Friday, July 5, 2019

You can't really measure the ROI of everything


You can't really measure the ROI of everything.


Especially not in the advertising world.

Management often wants proof that for every dollar they spend, they're going to get three, four or five dollars back. This can drive you to use the same advertising channels exclusively, because they lend themselves to measurement, if not marketing effectiveness.

But those channels best suited for measurement are also the ones best suited for direct transactions (spelled p-r-i-c-e), not brand-building (which is what will drive rate). And that measurable ROI is usually going to be fairly low if you're selling on p-r-i-c-e. It also assumes that the last touch was exclusively responsible for the purchase decision. Which is almost never the case.

Think about full path attribution (and you should). This includes everything that affects that decision to book – the commercial they heard that made them more receptive to the ad they saw that nudged them to click through the Google listing they saw to the website where they actually reserveda room.

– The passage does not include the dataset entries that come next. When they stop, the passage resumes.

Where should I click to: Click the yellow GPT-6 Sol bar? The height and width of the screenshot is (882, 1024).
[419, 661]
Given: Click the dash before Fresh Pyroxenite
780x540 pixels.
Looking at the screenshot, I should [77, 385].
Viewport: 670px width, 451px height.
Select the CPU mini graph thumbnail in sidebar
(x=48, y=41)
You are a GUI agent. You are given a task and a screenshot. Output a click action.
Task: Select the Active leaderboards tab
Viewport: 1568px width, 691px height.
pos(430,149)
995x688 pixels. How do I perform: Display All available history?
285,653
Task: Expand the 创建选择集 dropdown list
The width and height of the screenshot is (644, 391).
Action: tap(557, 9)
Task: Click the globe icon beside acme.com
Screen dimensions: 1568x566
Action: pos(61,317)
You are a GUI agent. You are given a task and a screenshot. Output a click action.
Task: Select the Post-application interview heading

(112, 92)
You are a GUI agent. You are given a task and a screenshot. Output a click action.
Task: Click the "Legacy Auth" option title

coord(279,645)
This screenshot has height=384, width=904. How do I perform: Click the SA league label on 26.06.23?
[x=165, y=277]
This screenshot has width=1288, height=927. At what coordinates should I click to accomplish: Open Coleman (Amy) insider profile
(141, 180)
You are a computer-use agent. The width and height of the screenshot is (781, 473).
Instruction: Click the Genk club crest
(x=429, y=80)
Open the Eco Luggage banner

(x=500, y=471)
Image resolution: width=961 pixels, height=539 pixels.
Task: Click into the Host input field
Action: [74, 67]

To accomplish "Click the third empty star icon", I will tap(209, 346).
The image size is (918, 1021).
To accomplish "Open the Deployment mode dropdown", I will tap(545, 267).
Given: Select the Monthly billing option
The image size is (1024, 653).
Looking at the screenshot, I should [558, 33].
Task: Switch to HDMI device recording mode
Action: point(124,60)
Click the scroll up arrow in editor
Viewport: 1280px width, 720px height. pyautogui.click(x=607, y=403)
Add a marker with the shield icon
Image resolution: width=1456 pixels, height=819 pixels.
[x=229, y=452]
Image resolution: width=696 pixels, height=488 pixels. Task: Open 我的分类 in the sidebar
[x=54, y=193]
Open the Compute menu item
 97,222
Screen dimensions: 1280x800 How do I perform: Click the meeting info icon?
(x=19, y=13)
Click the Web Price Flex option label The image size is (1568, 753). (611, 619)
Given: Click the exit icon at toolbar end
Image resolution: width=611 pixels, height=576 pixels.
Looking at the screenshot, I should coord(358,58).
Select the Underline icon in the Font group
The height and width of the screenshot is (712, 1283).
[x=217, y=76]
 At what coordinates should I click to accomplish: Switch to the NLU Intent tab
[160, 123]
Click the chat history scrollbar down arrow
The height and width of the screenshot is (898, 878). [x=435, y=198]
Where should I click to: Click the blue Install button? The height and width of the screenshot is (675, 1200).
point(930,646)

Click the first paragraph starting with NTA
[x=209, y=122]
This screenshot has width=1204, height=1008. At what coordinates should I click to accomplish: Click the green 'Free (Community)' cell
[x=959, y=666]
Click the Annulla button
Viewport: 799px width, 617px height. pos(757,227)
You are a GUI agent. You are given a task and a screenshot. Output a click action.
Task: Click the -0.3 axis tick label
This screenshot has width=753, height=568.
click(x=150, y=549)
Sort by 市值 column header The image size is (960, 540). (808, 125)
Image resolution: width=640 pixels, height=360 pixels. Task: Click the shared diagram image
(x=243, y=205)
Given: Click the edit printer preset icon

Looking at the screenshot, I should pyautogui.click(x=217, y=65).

A smart independent hotel will move away from spending as little as possible on low-cost digital channels and think more about spending on an overall effort. An integrated family of tools. Don't base your media decision solely on what is the least expensive. After all, if the only thing that counts is the cost, then doing nothing at all is free, isn't it?

Besides, how did you calculate the ROI of whatever that recent renovation cost you?